The Ends of the Earth

by vegetables [Reviews - 1]

Printer Chapter or Story
  • Teen
  • Explicit Violence, Swearing
  • Action/Adventure, Alternate Universe, Angst, Drama, General, Introspection, Mixed, Romance, Standalone

There was so much that Yaz was still scared to show the Doctor. She didn’t even know what she was frightened of, not really. Perhaps it was just that the Doctor seemed so real, and she still pretended the way she felt inside wasn’t really. The Doctor knowing would be an admission to herself, of something huge. It had seemed far too much, with everything else that was going on.

Still, she had been crying, and this time she hadn’t bothered to hide it. Her mind was full of what the Doctor might say once she’d come back. Assuming that this wasn’t the day when she didn’t.

But when her friend finally burst through the door, she didn’t even seem to notice the tears. Her eyes were wide and her shoulders tense. She clearly had enough on her mind herself.

“It was me, Yaz,” the Doctor said.

“What was?” said Yaz.

“It wasn’t the Time Lords who came here to end the world,” the Doctor said. “I was doing what I always did. Saying history couldn’t be changed, that there were futures that couldn’t happen. That you couldn’t happen. It was always me.”

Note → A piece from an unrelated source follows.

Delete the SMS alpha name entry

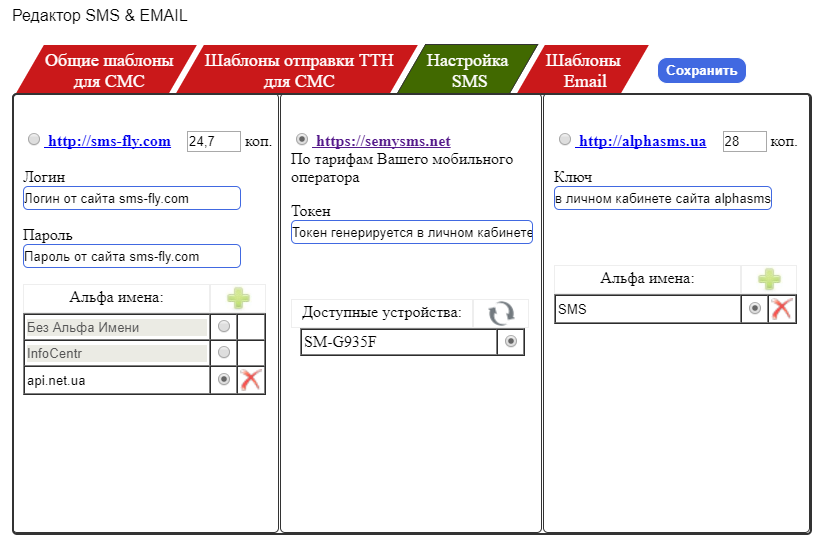point(782,309)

Somehow knowing that made Yaz feel better. She’d always thought she’d been given special treatment, and now she knew it for sure.

“And it’s tomorrow,” said the Doctor. “I’m sorry. October 27th, 1962. The real date of the end of the world.”

And that made it better too, somehow. It was something like a certainty, at a time when she didn’t have many left.

“Saturday,” Yaz said. “It’d have to happen before there was much of a weekend.”

“The clocks were going back, as well,” said the Doctor, glumly. “A whole extra hour in bed. But that’s life. And death, I suppose.”

They were both silent for a moment.

“You don’t have to stay here, Yaz,” the Doctor said. “You can go back to the TARDIS. It has ways to get out. Emergency protocols”—

“But if the bombs fall my time never happens,” said Yaz. “I’d never happen. What happens to me then?”

The Doctor bit her lip, and shook her head.

“I don’t know,” she said. “But nothing good.”

“I’m sick of pretending there’s a way out,” Yaz said. “I’m sick of… of forcing myself to have hope. If I survived then I’d always wonder, wouldn’t I? If I was about to get erased from time. I’d always be running.”

She shook her head, and laughed mirthlessly to herself.

“I’ll stay here and face it,” she said. “Like everyone else.”

“Yaz,” said the Doctor. “If anything happened to you. I’d”—

“Nothing’ll ever happen to me, right?” said Yaz. “If everything ends tomorrow. I won’t have existed at all.”

She shrugged.

“That’s why you do what you always do,” she said. “Save us.”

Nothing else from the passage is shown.